Article Text
Abstract
Background Left ventricular (LV) dimensions are markedly attenuated in chronic obstructive pulmonary disease (COPD) possibly due to impairments in LV filling that result from increased pulmonary vascular resistance, ventricular interdependence, diastolic dysfunction or incessant tachycardia. Whether reductions in LV size carry adverse prognostic implications in this cohort is unclear.
Methods We analysed the relation between echocardiographic indices and mortality in 147 COPD patients (mean [±SD] age 76±10 years, forced expiratory volume in 1 s [FEV1] 0.85±0.34 l, forced vital capacity [FVC] 1.44±0.60 l, FEV1/FVC 0.62±0.16, LV ejection fraction [LVEF] 56±12%) with homogenous right ventricular (42±14 mm Hg) and pulmonary arterial systolic (45±17 mm Hg) pressures.
Results Decreased LV end-diastolic (LVEDD ≤37 mm) and end-systolic (LVESD ≤25 mm) diameters, ejection fraction (<45%), and diastolic function (E/A ratio <1 or >2) were evident in 10%, 14%, 18% and 71% of patients, respectively.

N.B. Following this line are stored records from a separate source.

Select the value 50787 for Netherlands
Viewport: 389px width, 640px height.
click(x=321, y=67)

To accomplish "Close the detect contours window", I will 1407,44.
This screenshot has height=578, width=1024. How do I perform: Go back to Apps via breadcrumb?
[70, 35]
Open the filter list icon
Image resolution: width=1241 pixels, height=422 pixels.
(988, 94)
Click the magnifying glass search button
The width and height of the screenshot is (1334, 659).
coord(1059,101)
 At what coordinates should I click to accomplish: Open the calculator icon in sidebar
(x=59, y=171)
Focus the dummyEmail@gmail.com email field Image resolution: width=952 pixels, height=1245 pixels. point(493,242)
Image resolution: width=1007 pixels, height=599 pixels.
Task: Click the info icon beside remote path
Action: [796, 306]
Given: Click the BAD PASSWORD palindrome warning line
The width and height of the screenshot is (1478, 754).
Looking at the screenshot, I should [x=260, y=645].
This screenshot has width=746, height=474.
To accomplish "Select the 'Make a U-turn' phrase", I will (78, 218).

Lower LVEDDs correlated significantly to lower LVESDs (r=0.83), higher LVEFs (r=−0.54), lower FEV1s (r=0.29), and lower FVCs (r=0.20) but not to age, right ventricular systolic pressures or pulmonary arterial pressures. Over a mean follow-up of 26±18 months, 60 (41%) patients died. Only a lower LVEDD predicted increased mortality (c2 4.4, p=0.03) with each 1 mm decrement in LVEDD conferring a 3% escalated risk of death. An LVEDD ≤43 mm optimally predicted mortality and was associated with an 89% reduction in survival compared to an LVEDD >43 mm (Abstract S164 Figure 1). No variable affected the prognostic impact of LVEDDs in adjusted analyses.
Conclusions Attenuations in left ventricular end-diastolic diameter forecast an enhanced risk of death in patients with COPD, irrespective of lung function and pulmonary arterial pressures. Improving LV filing and dimensions in this cohort may augment survival.